政党等寄付金特別控除制度による節税

Posted by on 2015年10月12日

中野区の税理士(飲食店に強い)の三堀貴信です。「政党等寄付金特別控除制度による節税」について。

一定の政治献金をしたときには、寄付金控除に代えて、その年の所得控除から税額控除を受けることもできます。

ただし、寄付金控除と税額控除の両方を受けることはできませんので、ご注意ください。

どちらか一方を選択して適用することになります。どちらを選択するかは納税者の自由となります。

税額控除を選択した場合には、一定の算式で計算した金額をその年の所得税額から差し引くことができます。
なお、税額控除の対象になる政治献金は次の条件を満たしている必要があります。
寄附金控除の対象となる政治献金は、個人がした政治資金規正法第4条第4項に規定する政治活動に関する寄附のうち、特定の団体に対してされた寄附又は特定の公職の候補者のその公職に係る選挙運動に関してされた寄附のことです。
これらの政治献金をして寄附金控除を受ける場合は、寄附した相手から、総務大臣又は都道府県の選挙管理委員会等の確認印のある「寄附金(税額)控除のための書類」を受け取り、確定申告書に添付してください。
ただし、政治資金規正法に違反する寄附や寄附をした者に特別の利益が及ぶと認められるものは寄附金控除の対象にはなりません。
特定の団体というのは次の五つの団体です。

(1) 政治資金規正法第3条第2項の政党
(2) 政治資金規正法第5条第1項第2号の政治資金団体
(3) 政治資金規正法第3条第1項第1号の団体のうち、国会議員が主宰するもの又は主要な構成員が国会議員であるもの
(4) 政治資金規正法第3条第1項第2号の団体のうち、公職に既についている人の後援会
(5) 政治資金規正法第3条第1項第2号の団体のうち、これから公職に就こうとする候補者の後援会

これら特定の団体にされた寄附で、政治資金規正法第12条又は第17条の規定による報告書により総務大臣又は都道府県の選挙管理委員会に報告されたものが寄附金控除の対象になります。

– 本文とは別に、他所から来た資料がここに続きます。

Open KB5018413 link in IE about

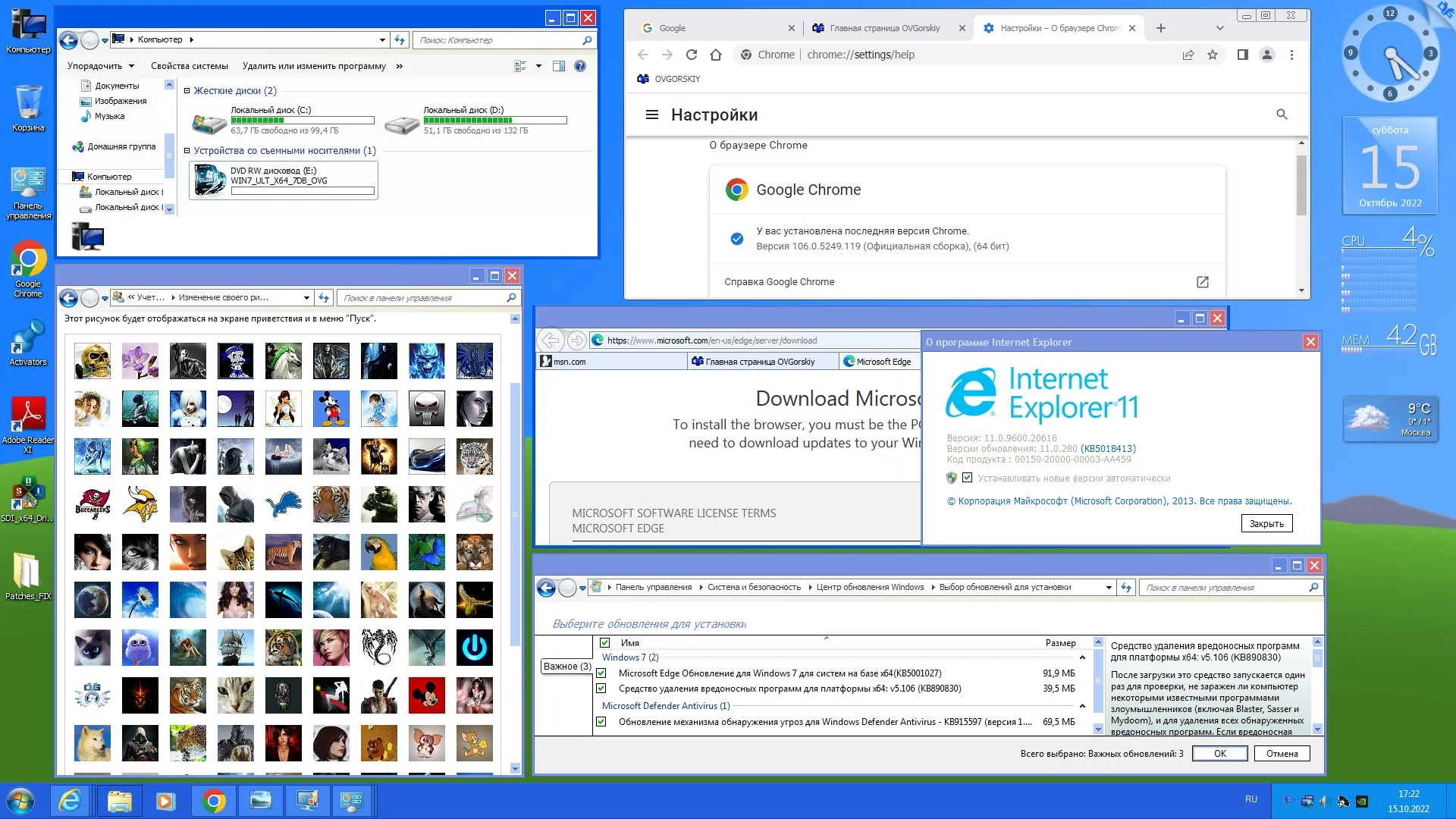(x=1108, y=448)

(5)の場合の候補者は公職選挙法第86条から第86条の4に定める届出を行う場合に限ります。
次に、公職について説明します。
公職というのは、衆議院議員、参議院議員、都道府県議会議員、都道府県知事又は政令指定都市の議会の議員若しくはその市長です。
これらの公職の候補者(公職選挙法第86条、第86条の3又は第86条の4に定める届出を行った人)のその公職に係る選挙運動に関してされた寄附で、公職選挙法第189条の規定による報告書によって、都道府県の選挙管理委員会又は中央選挙管理会に報告されたものは寄附金控除の対象になります。

1.政治献金等をした場合の税額控除の計算方法

(政党等に対する寄付金の合計額-2千円)×30%=政党等寄付金特別控除額(100円未満切り捨て)

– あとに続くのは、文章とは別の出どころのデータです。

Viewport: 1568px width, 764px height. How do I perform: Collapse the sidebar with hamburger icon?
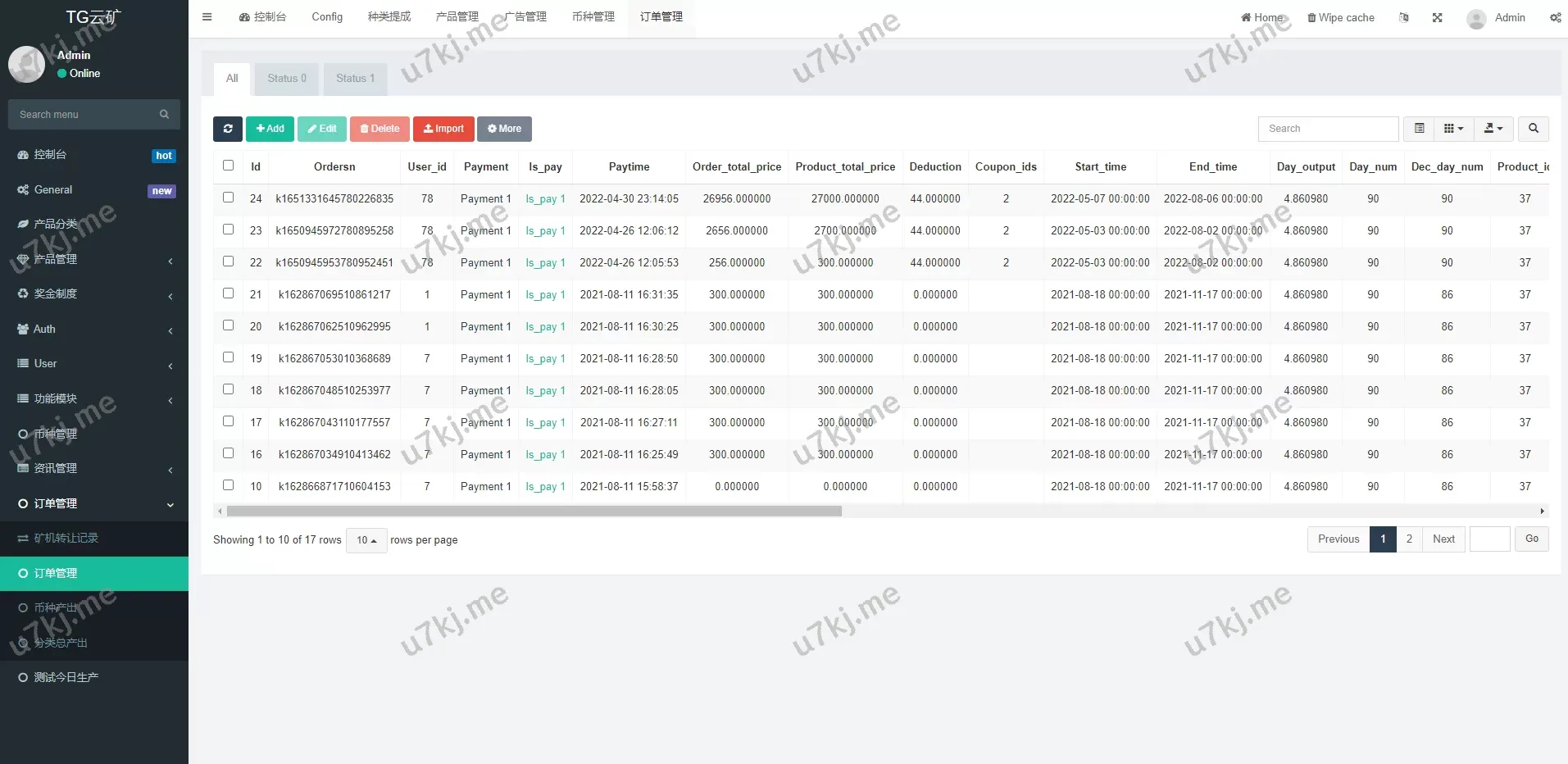tap(207, 16)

「その年中に支払った政党等寄附金の額の合計額」については、その年分の総所得金額等の40%相当額が限度とされます。
ただし、寄付金控除の適用を受ける特定寄附金の額、公益社団法人等寄附金特別控除の適用を受ける公益社団法人等寄附金の額、認定NPO法人等寄附金特別控除の適用を受ける認定NPO法人等寄附金の額(以下「特定寄附金等の額」といいます。)がある場合で、政党等に対する寄附金の額の合計額にその特定寄附金の額の合計額を加算した金額がその年分の総所得金額等の40%相当額を超えるときは、その40%相当額からその特定寄附金等の額の合計額を控除した残額とされます。
「2千円」については、特定寄附金等の額がある場合には2千円からその特定寄附金等の額の合計額を控除した金額とされます。
なお、平成21年分までは「5千円」として計算します。

2.この控除の適用を受けるための手続

この税額控除を受ける場合は、確定申告書に控除を受ける金額についてその控除に関する記載があり、かつ、「政党等寄附金控除特別控除額の計算明細書」及び総務大臣又は都道府県の選挙管理委員会等の確認印のある「寄附金(税額)控除のための書類」を添付する必要があります。

(注) 確定申告書を提出するときまでに、上記「寄附金(税額)控除のための書類」が間に合わない場合は、「寄附金の領収書(写)」のみを添付して申告し、後日「寄附金(税額)控除のための書類」の送付を受けた後、速やかに税務署長に提出してください。

(措法41の18、措令26の27の2、措規19の10の2)

 

以上のように規定されていますが、節税を考えるならば効果的かと思われます。